Records for locating described items:

..........

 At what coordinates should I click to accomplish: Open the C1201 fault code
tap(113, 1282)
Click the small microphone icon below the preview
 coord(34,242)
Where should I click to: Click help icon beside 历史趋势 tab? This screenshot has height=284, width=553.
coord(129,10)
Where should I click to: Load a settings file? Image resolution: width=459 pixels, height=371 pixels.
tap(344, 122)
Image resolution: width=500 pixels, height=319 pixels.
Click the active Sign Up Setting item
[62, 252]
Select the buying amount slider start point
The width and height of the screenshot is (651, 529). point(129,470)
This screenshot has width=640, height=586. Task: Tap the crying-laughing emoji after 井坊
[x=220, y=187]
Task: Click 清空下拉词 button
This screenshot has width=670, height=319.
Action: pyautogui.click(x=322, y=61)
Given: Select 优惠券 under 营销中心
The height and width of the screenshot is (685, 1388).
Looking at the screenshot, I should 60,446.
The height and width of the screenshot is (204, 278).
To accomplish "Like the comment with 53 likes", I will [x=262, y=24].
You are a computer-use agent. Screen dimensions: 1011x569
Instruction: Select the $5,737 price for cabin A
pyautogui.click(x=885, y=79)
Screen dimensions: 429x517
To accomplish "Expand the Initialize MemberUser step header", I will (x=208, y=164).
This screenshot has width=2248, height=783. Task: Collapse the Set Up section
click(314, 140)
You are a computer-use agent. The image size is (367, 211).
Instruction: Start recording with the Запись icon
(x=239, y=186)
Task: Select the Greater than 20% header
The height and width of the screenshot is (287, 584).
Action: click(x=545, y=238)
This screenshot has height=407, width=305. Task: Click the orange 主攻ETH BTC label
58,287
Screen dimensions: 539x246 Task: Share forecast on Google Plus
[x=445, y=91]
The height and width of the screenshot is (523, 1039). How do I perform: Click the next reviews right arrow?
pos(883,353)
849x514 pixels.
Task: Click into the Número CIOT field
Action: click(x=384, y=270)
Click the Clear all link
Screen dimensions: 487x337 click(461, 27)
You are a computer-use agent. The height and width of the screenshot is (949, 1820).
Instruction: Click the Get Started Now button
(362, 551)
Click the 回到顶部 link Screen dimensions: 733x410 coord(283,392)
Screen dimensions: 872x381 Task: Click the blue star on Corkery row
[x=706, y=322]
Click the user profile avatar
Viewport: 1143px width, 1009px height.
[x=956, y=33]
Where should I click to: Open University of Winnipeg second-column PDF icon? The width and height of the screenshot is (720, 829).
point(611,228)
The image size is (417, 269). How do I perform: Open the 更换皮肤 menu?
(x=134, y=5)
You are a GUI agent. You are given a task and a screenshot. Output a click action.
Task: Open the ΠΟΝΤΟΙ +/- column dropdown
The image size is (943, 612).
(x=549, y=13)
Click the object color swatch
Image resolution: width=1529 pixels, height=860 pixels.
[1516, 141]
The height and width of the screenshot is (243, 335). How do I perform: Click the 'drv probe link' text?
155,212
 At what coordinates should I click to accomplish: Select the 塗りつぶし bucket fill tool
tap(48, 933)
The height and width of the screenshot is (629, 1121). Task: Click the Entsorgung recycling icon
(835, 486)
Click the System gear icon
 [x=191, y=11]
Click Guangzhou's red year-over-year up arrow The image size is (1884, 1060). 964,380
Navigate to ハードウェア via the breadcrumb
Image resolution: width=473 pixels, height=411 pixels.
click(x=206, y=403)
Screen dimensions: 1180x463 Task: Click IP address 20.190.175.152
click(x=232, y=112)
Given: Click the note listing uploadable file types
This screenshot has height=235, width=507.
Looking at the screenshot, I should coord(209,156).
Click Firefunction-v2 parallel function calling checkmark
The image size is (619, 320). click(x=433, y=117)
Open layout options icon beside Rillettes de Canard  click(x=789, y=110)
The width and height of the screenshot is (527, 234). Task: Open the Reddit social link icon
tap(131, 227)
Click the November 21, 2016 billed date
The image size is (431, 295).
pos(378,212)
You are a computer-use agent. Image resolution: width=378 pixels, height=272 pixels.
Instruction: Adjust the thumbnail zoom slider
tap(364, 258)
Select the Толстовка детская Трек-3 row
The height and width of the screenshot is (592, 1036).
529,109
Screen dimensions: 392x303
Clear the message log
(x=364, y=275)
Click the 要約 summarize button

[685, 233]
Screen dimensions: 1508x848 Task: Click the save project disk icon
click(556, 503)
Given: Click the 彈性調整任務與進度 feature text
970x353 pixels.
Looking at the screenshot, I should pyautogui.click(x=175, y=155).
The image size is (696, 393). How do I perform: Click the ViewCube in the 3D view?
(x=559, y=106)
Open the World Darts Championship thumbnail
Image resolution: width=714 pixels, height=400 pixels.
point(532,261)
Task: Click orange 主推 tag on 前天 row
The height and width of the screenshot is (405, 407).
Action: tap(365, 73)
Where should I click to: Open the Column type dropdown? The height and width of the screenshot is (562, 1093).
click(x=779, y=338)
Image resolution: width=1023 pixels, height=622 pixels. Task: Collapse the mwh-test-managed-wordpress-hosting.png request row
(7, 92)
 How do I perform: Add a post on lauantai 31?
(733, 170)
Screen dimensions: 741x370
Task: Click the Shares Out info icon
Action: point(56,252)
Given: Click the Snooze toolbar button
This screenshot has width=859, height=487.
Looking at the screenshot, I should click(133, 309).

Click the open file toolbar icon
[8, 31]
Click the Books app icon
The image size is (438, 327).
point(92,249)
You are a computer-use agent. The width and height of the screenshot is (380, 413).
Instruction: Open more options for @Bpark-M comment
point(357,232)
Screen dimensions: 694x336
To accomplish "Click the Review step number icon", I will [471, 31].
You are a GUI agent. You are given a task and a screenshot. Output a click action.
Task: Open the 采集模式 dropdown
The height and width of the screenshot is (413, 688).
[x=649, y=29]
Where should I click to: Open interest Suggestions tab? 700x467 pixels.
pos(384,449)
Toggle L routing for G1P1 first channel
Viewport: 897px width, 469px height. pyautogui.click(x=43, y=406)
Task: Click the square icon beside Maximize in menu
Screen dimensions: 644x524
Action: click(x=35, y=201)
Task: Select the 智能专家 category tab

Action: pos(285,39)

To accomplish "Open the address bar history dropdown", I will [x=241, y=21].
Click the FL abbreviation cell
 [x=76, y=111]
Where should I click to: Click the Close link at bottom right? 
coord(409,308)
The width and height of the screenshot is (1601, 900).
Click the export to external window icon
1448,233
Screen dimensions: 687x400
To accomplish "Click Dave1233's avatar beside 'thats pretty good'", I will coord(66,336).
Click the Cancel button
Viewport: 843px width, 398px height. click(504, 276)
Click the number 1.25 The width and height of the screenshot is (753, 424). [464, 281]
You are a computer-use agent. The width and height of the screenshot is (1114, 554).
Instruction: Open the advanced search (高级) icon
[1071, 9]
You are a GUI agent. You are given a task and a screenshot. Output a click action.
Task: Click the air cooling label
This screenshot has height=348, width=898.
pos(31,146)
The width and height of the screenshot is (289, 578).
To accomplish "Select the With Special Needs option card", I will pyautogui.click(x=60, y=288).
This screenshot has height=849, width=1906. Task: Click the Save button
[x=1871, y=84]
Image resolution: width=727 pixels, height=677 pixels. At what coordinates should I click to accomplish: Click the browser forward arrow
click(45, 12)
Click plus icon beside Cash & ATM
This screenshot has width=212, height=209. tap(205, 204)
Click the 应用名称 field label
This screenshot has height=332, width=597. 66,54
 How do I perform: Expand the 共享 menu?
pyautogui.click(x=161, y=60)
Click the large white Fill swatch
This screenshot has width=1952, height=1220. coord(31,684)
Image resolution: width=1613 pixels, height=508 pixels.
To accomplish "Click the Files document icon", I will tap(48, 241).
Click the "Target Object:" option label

..........

TASK OBJECTIVE:
Show every line of the records that contains the word "Clear".

PROBLEM SOLUTION:
Click the Clear all link
Clear the message log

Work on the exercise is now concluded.